Particle physics: A timeline
Following is a timeline of particle physics following the announcement Tuesday that scientists believe they are nearer to finding the elusive Higgs Boson, predicted to be the particle that confers mass.
5th century BC: Greek philosopher Democritus suggests the Universe consists of empty space and of invisible and indivisible particles called atoms.
1802: John Dalton, a Quaker-educated English physicist and chemist, lays groundwork of modern theory of the elements and the atom.
1897: Electron discovered by Britain's Joseph Thomson, who later proposes a "plum pudding" model of the atom. He suggests the atom is a slightly positive sphere with raisin-like electrons inside that have a negative charge.
1899-1919: New Zealand physicist Ernest Rutherford identifies atomic nucleus, the proton and alpha and beta particles.

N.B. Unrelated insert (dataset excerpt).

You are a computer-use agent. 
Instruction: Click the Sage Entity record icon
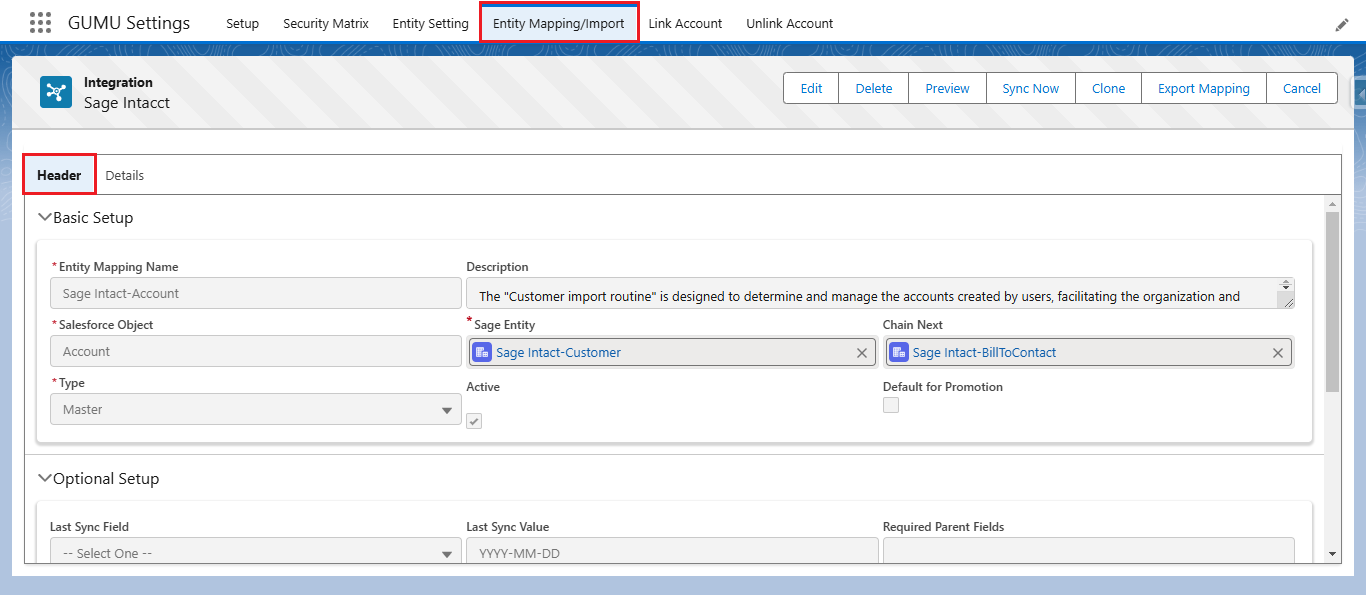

1920s: Advances in quantum theory, about the behaviour of matter at the atomic level.
1932: Neutron, similar to the proton but with no electrical charge, is discovered by James Chadwick of Britain. The first antiparticle, the positron (the mirror particle to the electron), is discovered by American Carl Anderson.
1934: Italy's Enrico Fermi postulates the existence of the neutrino (Italian for "little neutral one"), a neutral-charge partner to the electron. Theory is confirmed in 1959.
1950s: Invention of particle accelerator leads to surge in discoveries of sub-atomic particles.
- British physicist Peter Higgs postulates existence of a particle, later known as the Higgs Boson, that provides mass to otherwise massless particles.
- Murray Gell-Mann and George Zweig of the United States propose that protons and neutrons are comprised of quarks.
1974: Development of the "Standard Model," a theory that everything in the Universe comprises 12 building blocks divided into two families, leptons and quarks, and these are governed by four fundamental forces.
1977-2000: Flurry of discoveries that strengthens Standard Model hypothesis, including the existence of bottom and top quarks, tau lepton, gluon, tau neutrino and the W and Z bosons which help carry the "weak" force.